▶ Text to read:

%%

Detention & Seizure of Goods

Section 129 is just an alternative dispute redressal mechanism and provides an opportunity to the owner of the goods to pay amounts as specified under section 129 to get the goods released. 

The question arises here is that what happened when the owner of the goods does not volunteer to pay the penalty as prescribed u/s 129(1) of the Act. In the said case, the department is well equipped to initiate proceedings by taking recourse to Section 73, 74, 75 & 122 of the Act for determination of tax and the penalty. Which was not done in the present case.

Accordingly the tax and penalty order is set aside.

- High Court

Facts in brief:

  • Petitioner company was transporting goods from Lucknow to Haryana and hired a transporter, on which a bilty tax invoice and Part-A of the e-way bill were generated.
  • Petitioner has paid the tax as were required under the IGST Act, however, on account of an inadvertence Part-B of the eway bill was not generated prior to the commencement of the transport of goods.
  • It is on record that the driver commenced the journey on 24th Sep at 9.30 pm from the warehouse of the petitioner company and was intercepted on 25th Sep at 4.43 am.
  • The case of the petitioner is that although Part- B of the e-way bill was not generated before commencement of movement, however Part-B of e-way bill was uploaded at about 7:34 am in morning i.e. prior to the passing of the detention order.

%%

▶ Provided data:

%%

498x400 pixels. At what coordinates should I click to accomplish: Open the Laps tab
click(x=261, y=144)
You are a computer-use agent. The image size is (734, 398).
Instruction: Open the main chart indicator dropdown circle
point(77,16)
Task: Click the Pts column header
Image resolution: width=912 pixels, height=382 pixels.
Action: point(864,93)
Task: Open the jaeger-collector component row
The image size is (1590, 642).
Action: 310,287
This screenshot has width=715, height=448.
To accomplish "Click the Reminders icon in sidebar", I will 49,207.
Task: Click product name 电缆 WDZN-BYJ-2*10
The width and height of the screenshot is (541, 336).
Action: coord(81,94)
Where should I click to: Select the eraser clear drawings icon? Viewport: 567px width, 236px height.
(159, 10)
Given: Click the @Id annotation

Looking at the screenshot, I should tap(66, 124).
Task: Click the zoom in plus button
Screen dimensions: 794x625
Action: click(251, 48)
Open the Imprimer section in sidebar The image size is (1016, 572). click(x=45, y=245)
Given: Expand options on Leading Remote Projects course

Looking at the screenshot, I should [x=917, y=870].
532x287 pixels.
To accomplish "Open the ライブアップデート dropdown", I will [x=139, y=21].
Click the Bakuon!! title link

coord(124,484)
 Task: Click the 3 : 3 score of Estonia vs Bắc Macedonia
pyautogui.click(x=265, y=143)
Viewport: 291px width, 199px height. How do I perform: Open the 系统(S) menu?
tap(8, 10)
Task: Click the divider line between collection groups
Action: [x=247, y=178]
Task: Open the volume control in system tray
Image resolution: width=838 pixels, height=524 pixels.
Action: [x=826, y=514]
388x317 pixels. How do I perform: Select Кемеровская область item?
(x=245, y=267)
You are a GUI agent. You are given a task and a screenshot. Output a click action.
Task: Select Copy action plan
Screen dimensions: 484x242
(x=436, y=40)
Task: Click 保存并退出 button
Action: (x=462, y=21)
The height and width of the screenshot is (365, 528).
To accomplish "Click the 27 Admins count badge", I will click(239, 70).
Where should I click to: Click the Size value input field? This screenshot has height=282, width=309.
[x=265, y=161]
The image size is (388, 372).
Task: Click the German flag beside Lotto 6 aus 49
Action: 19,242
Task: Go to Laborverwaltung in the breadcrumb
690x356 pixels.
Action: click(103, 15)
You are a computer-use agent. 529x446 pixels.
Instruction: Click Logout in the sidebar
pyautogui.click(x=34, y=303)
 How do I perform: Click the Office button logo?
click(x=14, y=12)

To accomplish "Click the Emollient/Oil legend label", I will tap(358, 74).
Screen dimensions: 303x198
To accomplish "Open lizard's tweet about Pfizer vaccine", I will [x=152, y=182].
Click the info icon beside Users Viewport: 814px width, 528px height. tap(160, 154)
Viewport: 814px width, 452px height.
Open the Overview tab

%%

▶ What to do:
a) Using the passage on detention and seizure of goods, mark each statement yes or no, and quote the exact words of the passage that decide it: (i) The driver was intercepted on 25th Sep at 4.43 am. (ii) Part-B of the e-way bill was generated before the goods began moving. (iii) The tax and penalty order was upheld.
b) Extend the passage on detention and seizure of goods, picking up right after its final sentence.
The listing comes from a separate source and is unrelated to the passage on detention and seizure of goods.

▶ Results for each task:
a)
(i) Yes: "was intercepted on 25th Sep at 4.43 am"
(ii) No: "Part-B of the eway bill was not generated prior to the commencement of the transport of goods"
(iii) No: "Accordingly the tax and penalty order is set aside"

b)
  • It is stated that despite the fact that the petitioner had uploaded the Part-B of the e-way bill at about 7.34 am, the respondents authorities proceeded to pass a detention order on 29th Sep mainly on the ground that till 4.43 am, the Part-B of the eway bill had not been generated.
  • The present petition has been filed against the tax and penalty order passed u/s 129 of the CGST Act.

Petitioner:

The contention of the counsel for the petitioner is that the order imposing tax liability as well as the appellate order are bad in law and contrary to the mandate of the provisions of the CGST Act. He argues that from the plain reading of the section 129 of the Act, it is clear that on the goods being detained, the same are to be released on the owner of the goods or any other person coming forward and offering to pay the amount as indicated in clause-a, clause-b and clause-c of Section 129(1) of the Act. He argues that to determine the amount which is liable to be paid under clause-a, clause-b and clause-c of Section 129(1), the proper officer is empowered to specify the penalty payable. He argues that although the proper officer is empowered to specify the penalty which should be paid or offered to be paid under clause-a, clause-b or clause-c of Section 129(1) of the Act, there is no power to determine the penalty payable which can be done only in terms of the mandate of Section 122 of the CGST Act.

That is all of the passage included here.